Un agenda ambitieux pour 2025
Parmi les annonces majeures, figure l’organisation d’une Conférence des investisseurs et des bailleurs de fonds prévue au second semestre 2025. Cette rencontre stratégique visera à mobiliser les ressources nécessaires à la mise en œuvre du PNSD.
« Nous allons présenter toutes les opportunités stratégiques d’investissement en RDC », a-t-il déclaré, soulignant l’envergure des projets proposés.
Les secteurs ciblés pour attirer les investisseurs sont nombreux : transports, technologie, innovation numérique, infrastructures routières et énergétiques, mais aussi mines, hydrocarbures, tourisme, commerce, environnement, industrie et agriculture.
Un climat propice à l’investissement
Cette dynamique de promotion s’inscrit dans une logique de dialogue constructif entre le gouvernement et les investisseurs en vue de mettre en place des cadres juridiques et financiers incitatifs.
« Nous souhaitons négocier librement avec les investisseurs pour établir des Mémorandums d’Entente (MoU) », a indiqué Guylain Nyembo.
L’appel lancé par la RDC aux investisseurs et décideurs mondiaux semble avoir été entendu.
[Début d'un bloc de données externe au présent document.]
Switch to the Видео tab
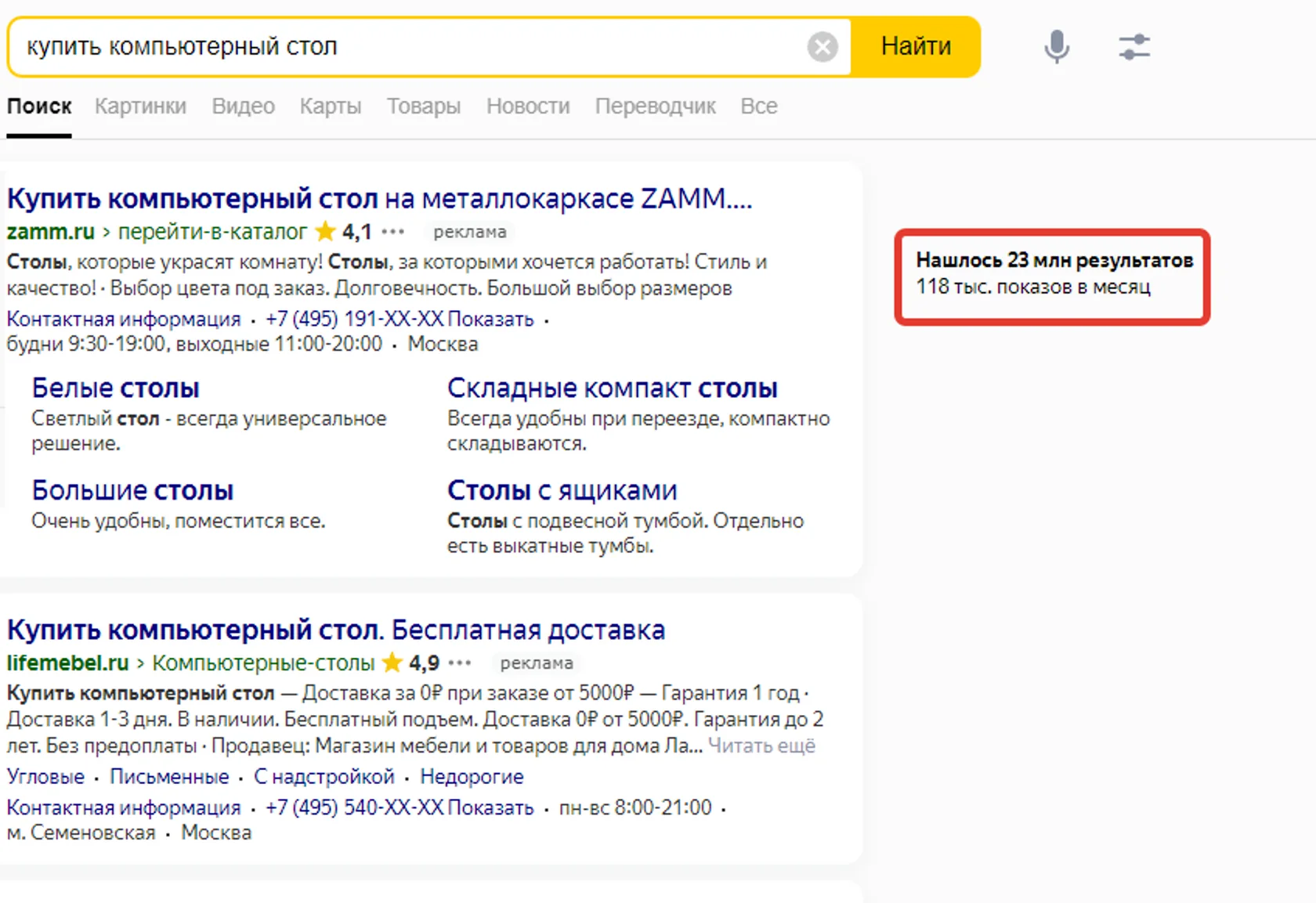1316x903 pixels. tap(243, 107)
Le pays entend s’imposer comme un acteur incontournable de l’investissement en Afrique, grâce à une volonté politique affirmée et des projets structurants à fort potentiel.
La mobilisation autour du PNSD et l’agenda international du gouvernement congolais illustrent une volonté claire : écrire un nouveau chapitre de croissance et de prospérité pour la RDC, en s’ouvrant davantage aux opportunités du marché mondial.